The dangers facing migrants who cross the U.S.-Mexico border illegally were shown as photos of a father and daughter who drowned last month while trying to cross the Rio Grande were circulated around the world.
"The current situation on the Southern Border represents an acute and worsening crisis," Acting Inspector General Jennifer Costello said in a letter to Jim Crumpacker, the director of the Government Accountability Office-OIG Liaison Office. "Our immigration system is not equipped to accommodate a migration pattern like the one we are experiencing now."
The report comes as lawmakers and immigration-rights advocates have taken the Trump administration to task over alleged squalid conditions in which migrant detainees -- many of them children -- are living in. Many have tried pressuring the administration to release migrant families seeking asylum.
At three facilities, government auditors said they observed children lacking full access to showers and a change of clothes. Some detainees were given wet-wipes in lieu of showers and many adults hadn't showered despite being held for as long as a month.
At two facilities, inspectors said children were not provided hot meals until the week they arrived.
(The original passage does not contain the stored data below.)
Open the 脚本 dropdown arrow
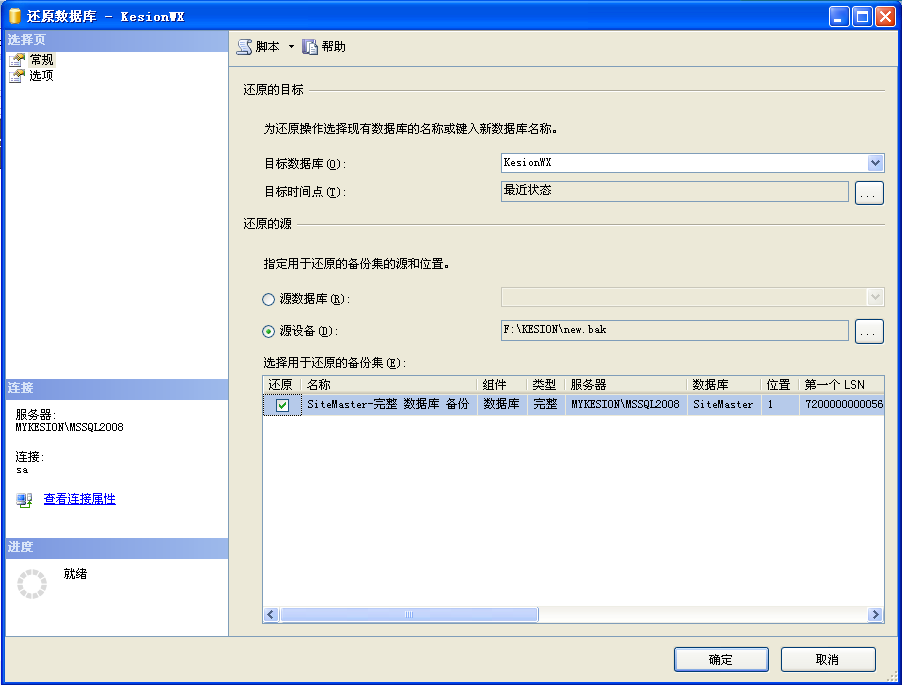The width and height of the screenshot is (902, 685). (291, 47)
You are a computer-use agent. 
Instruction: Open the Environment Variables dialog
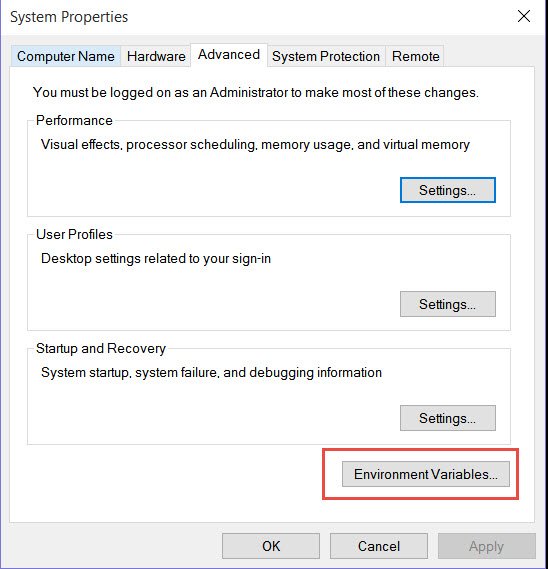426,474
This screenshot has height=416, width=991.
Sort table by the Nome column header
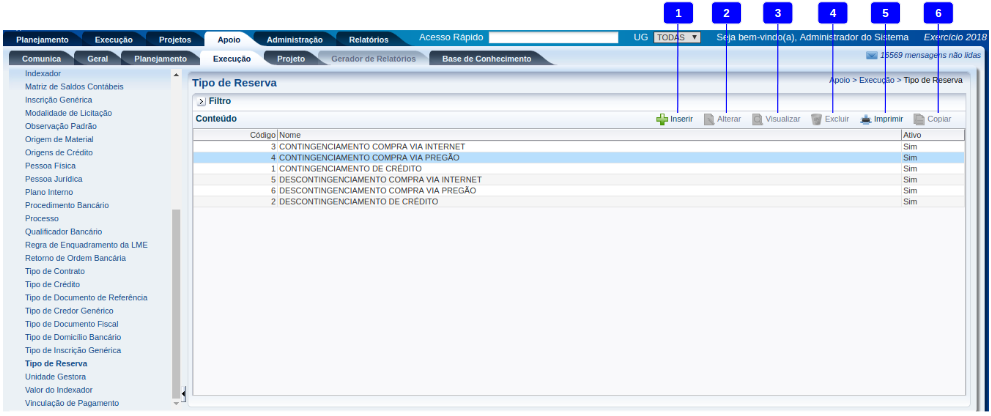coord(290,134)
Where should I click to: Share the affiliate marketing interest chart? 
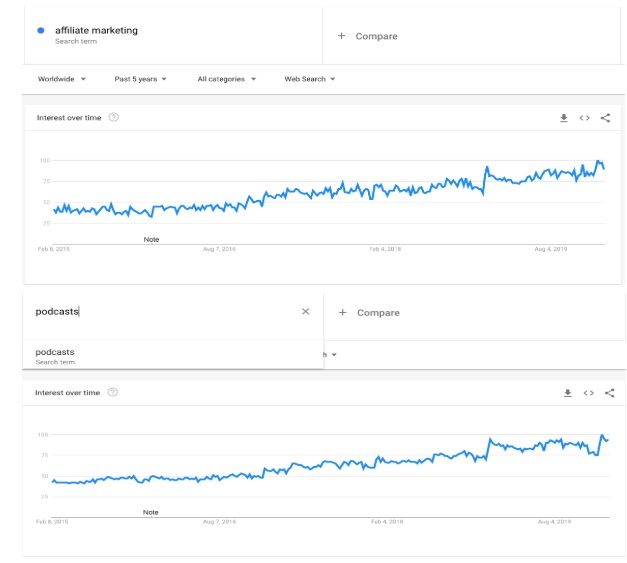(x=605, y=118)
Around 3,400 people had been held longer than the 72 hours generally permitted under Customs and Border Protection standards. Of the 2,669 children detained by the Border Patrol, 826 had been held longer than 72 hours.
More than 50 children under the age of 7 were waiting to be moved to long-term facilities, the report said. A senior manager at one facility called the situation "a ticking time bomb."
“The Inspector General’s report provides a shocking window into the dangerous and dehumanizing conditions that the Trump Administration is inflicting on children and families at the border," House Speaker Nancy Pelosi said in a statement. "This report is even more troubling after the discovery of the vile, crude comments made on social media by some of those in CBP responsible for caring for migrant families and children."
DHS did not immediately respond to a Fox News request for comment Tuesday evening.
The report also cited security incidents at multiple facilities. Some detainees have clogged toilets with the blankets and socks in order to be let out of their cells and some have refused to re-enter the cells after they had been cleaned.
Border Patrol agents made 132,887 apprehensions in May as a surge of Central American migrants continue to make the perilous journey north to claim asylum. Some congressional Democrats visited a migrant detention center in Clint, Texas on Monday, where lawyers said around 250 children were being detained in sub-par conditions.
Rep. Alexandria Ocasio-Cortez, D-N.Y., has likened the detention facilities to concentration camps and claims women at one facility are being forced to drink "out of toilets."
On Monday, ProPublica reported on a secret Facebook group comprised of former and current Border agents joking about migrants deaths and making offensive comments about Hispanic members of Congress visiting a detention facility.
The Associated Press contributed to this report.